Non solo oggetti di svago all’interno dei cassetti, ma anche veri e propri simboli della sua attività di cartografa e archeologa. Fra tutti, il passaporto nel quale Stark è definita viaggiatrice-scrittrice. E ancora, rullini e album fotografici, preziosi testimoni, assieme ai taccuini, dei suoi formidabili reportage, condivisi attraverso libri e articoli con i lettori occidentali ai quali donò il suo sguardo su un mondo misterioso e affascinante.

La scrivania come scrigno dei ricordi più intimi: le cartoline d’auguri della Regina Elisabetta o le inseparabili borsette, unico vezzo che si concedeva anche nel deserto.

Infine, uno schermo sul quale è riprodotto il mappamondo con tutti i Paesi visitati da Freya: un cursore li unisce lentamente dando vita a un ricamo digitale che tanto assomiglia a quelli da lei realizzati su tessuto e che per Asolo, sede dall’Antica scuola di ricamo fondata da Pen Browning, fu eccellenza artistica.

Dalla scrivania ci si sposta verso l’armadio. Anch’esso bianco e riprodotto dall’originale dipinto dalla mamma Flora. Aprendo le due ante, si scopre una vera e propria Wunderkammer, la stanza delle meraviglie.
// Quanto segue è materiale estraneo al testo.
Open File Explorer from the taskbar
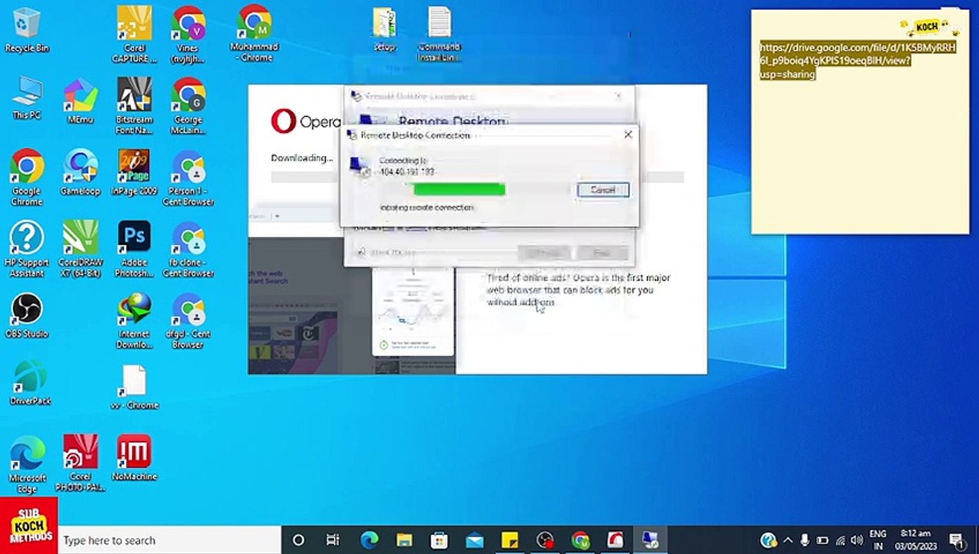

Quelle raccolte da Freya nell’arco della sua vita così svincolata dalle convenzioni e dagli stereotipi del tempo. Sullo sfondo, uno specchio con una tenue sfumatura dorata riflette e amplificata gli oggetti esposti.

Monete antiche, ciotole fittili, reperti di archeologia: tutti donati da Anna Modugno, assistente della Stark nell’ultima fase della sua vita. A fianco dell’armadio-scrigno, una sorta di cabina-armadio nella quale addentrarsi per sfiorare caftani e abiti di Freya e ascoltare la sua voce registrata.

Tessuti e voce restituiscono la sfaccettata personalità della scrittrice, donna raffinata e spartana al contempo, capace di apprezzare la porcellana più fine e di ascendere l’Himalaya a dorso di mulo quando aveva già ottant’anni.

Infine la soglia. Porta sul mondo – dagli spioncini appositamente incastonati è possibile ripercorrere la vita di Dame Freya tra foto e filmati che scorrono in loop – e porta che simbolicamente separa questo mondo da quello che forse ora sta esplorando.

A fianco della soglia, a ribadire l’importanza della testimonianza e del lascito culturale dell’esploratrice, un baule che verrebbe voglia di aprire attratti dalla stessa curiosità che ella aveva nei confronti dell’umanità e che la spinse a scoprire il mondo, consapevole che Asolo, amato rifugio e nido, era sempre pronta ad accoglierla di ritorno dai suoi viaggi avventurosi.

Uscendo dalla bianca stanza di Freya si ha la netta sensazione di averla conosciuta, di avere partecipato assieme a lei al rito del te in una tenda beduina o di aver sentito i canti dei muezzin elevarsi dai minareti della Moschea Blu.

Non solo la sua voce, ma anche i suoi oggetti hanno parlato per lei e di lei, stagliandosi ancora più vividi perché pregni di una personalità messa ancora più in risalto dalla neutralità del bianco.